La campagne « Birashoboka », levier de l’économie burundaise

Présentant le 8 janvier, le bilan pour 2019 de l’Agence Burundais pour la Promotion des Investissements, le directeur de l’agence a annoncé une année aux réalisations satisfaisantes : 7543 entreprises créées. Notre collègue Franck Arnaud Ndorukwigira, mettant en partie ce bilan au compte de la campagne Birashoboka, témoigne que le Burundi commence à profiter des bienfaits de la libre-entreprise.
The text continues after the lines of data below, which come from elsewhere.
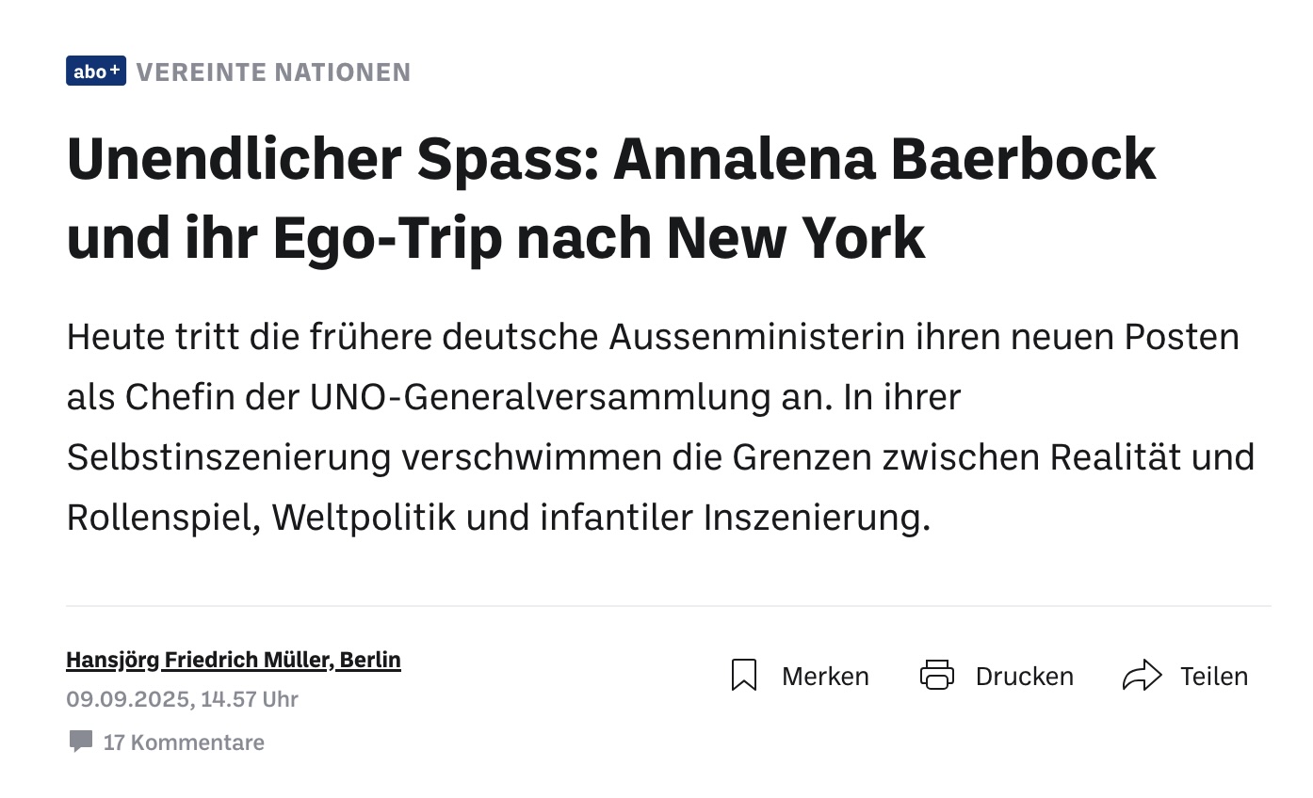This screenshot has width=1313, height=798.
Task: Click the name Annalena Baerbock in headline
Action: 884,158
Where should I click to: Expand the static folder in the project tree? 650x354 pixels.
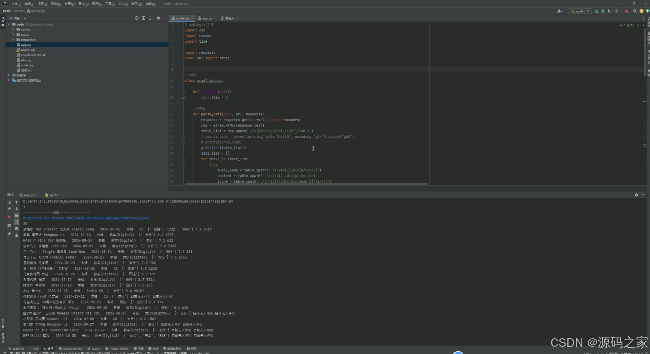13,34
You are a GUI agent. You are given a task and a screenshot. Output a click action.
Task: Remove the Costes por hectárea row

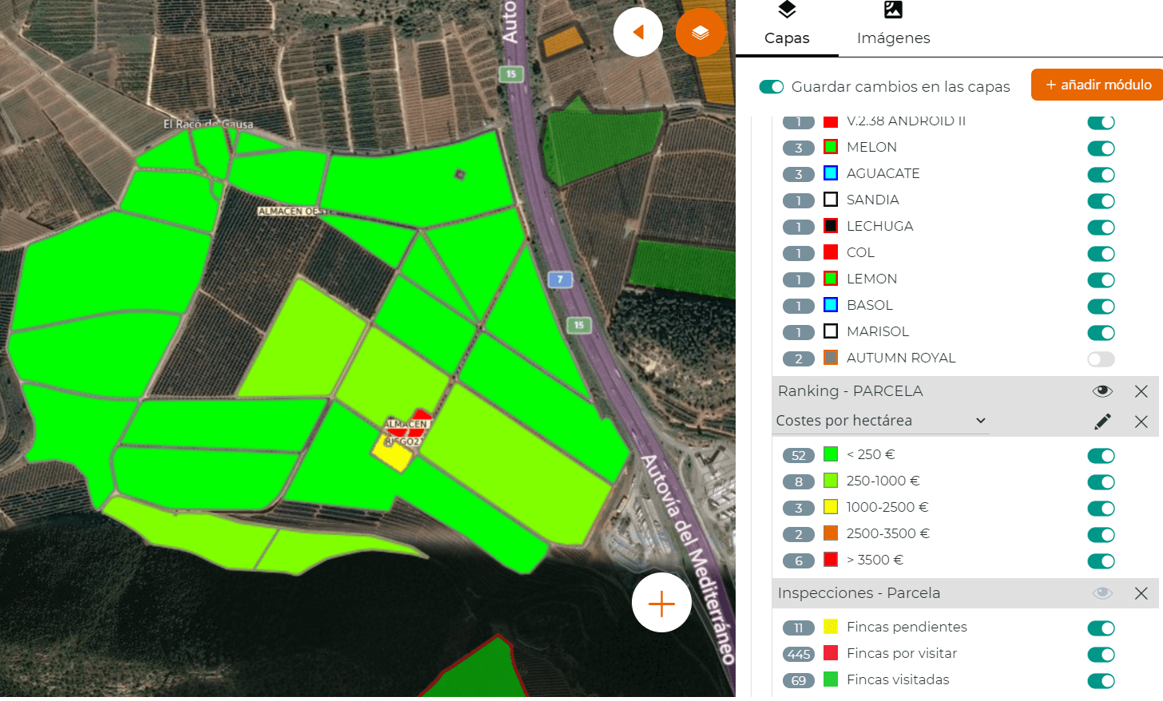coord(1141,422)
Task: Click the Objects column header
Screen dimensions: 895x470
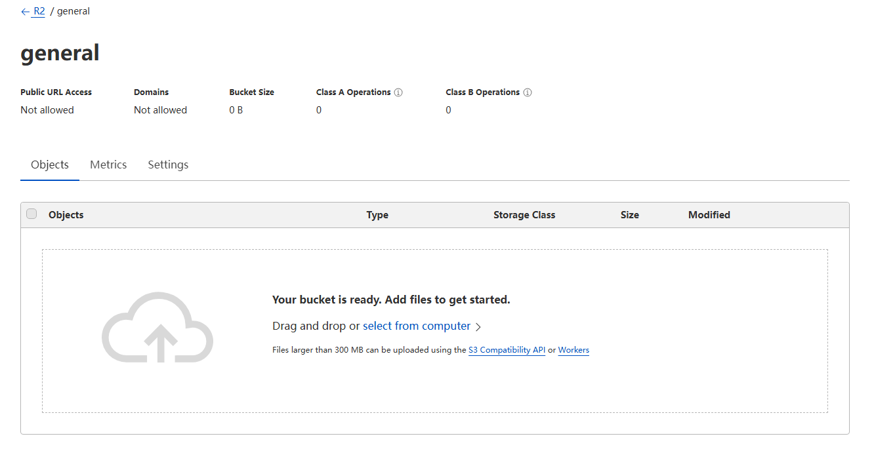Action: coord(66,215)
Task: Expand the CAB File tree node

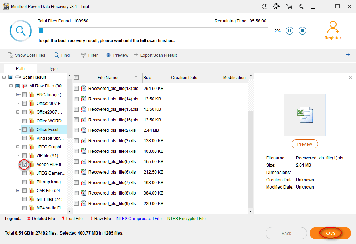Action: click(18, 190)
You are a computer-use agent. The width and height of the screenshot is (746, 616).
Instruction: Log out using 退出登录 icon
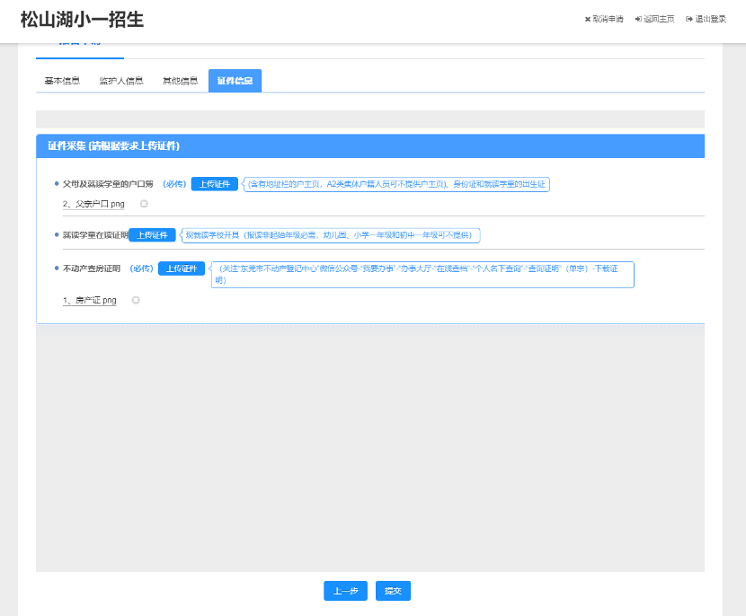[689, 19]

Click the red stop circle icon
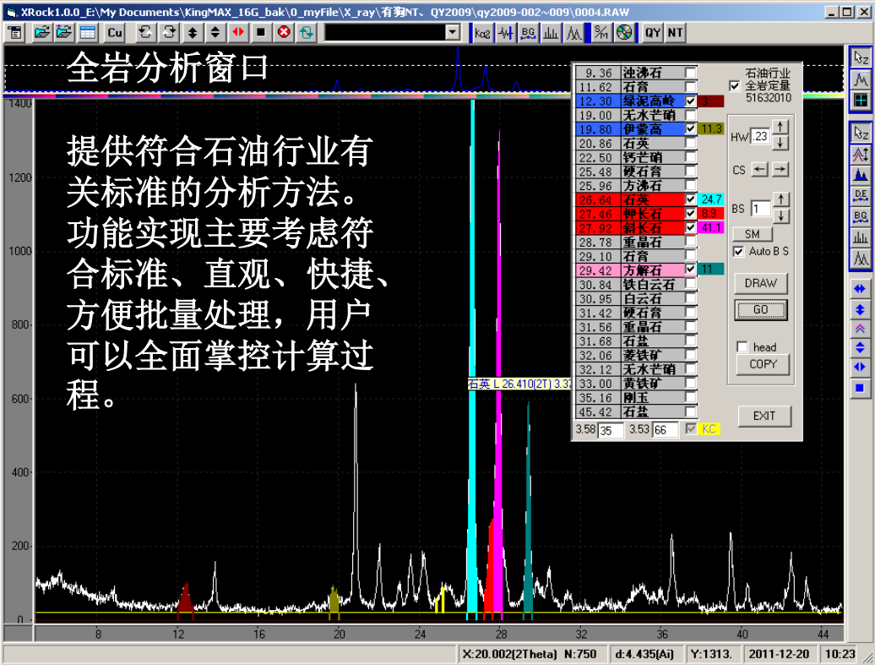pyautogui.click(x=284, y=32)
Depuis 2018, une campagne dénommée « Birashoboka » s’est fixée comme leitmotiv, la libre-entreprise, à travers une  réduction de la réglementation au Burundi. Pour y arriver, des campagnes de sensibilisation sont menées, en vue des réformes pour la réduction des exigences lors des processus de création d’une entreprise. Et les fruits ne se sont pas fait attendre : le temps pour créer une entreprise passait de 4h à moins d’une heure, et les frais d’enregistrement de 140 mille à 40 mille Fbu.
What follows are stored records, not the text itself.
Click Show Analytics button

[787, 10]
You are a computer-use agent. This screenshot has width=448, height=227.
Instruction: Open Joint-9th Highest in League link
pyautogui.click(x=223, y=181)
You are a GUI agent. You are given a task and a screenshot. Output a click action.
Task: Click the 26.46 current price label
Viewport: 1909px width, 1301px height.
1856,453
Comme résultat, le taux de création des entreprises augmente de 49,84 % dès 2018. Et avec 2019, les chiffres explosent avec l’immatriculation de 7543 entreprises, contre 3 430 entreprises en 2018 et 2 289 entreprises en 2017. Par-là, l’économie burundaise en profites. Tenez, avec cette augmentation des entreprises, l’office burundais des recettes a dépassé en 2019 de plus de 20 % ses prévisions, en collectant plus de 990 milliards FBU au lieu de 808 milliards prévus. Et petit à petit, selon la banque mondiale, la croissance économique qui était à 0,4 % en 2019 est prévue à 1,2 % en 2020.

L’entreprise privée, le seul vrai service public

C’est prouvé, l’esprit d’entreprise via la création d’emplois, est la meilleure arme pour lutter contre le chômage et assurer de bonnes rentrées fiscales. La libre entreprise, au-delà de recouvrir plus d’argent, est le meilleur moyen, voire le seul, à rendre accessible aux plus grands nombres, des biens et services qui auparavant ne l’étaient qu’à une minorité. Elle fait donc reculer la pauvreté, et c’est par ce biais que les innovations se font.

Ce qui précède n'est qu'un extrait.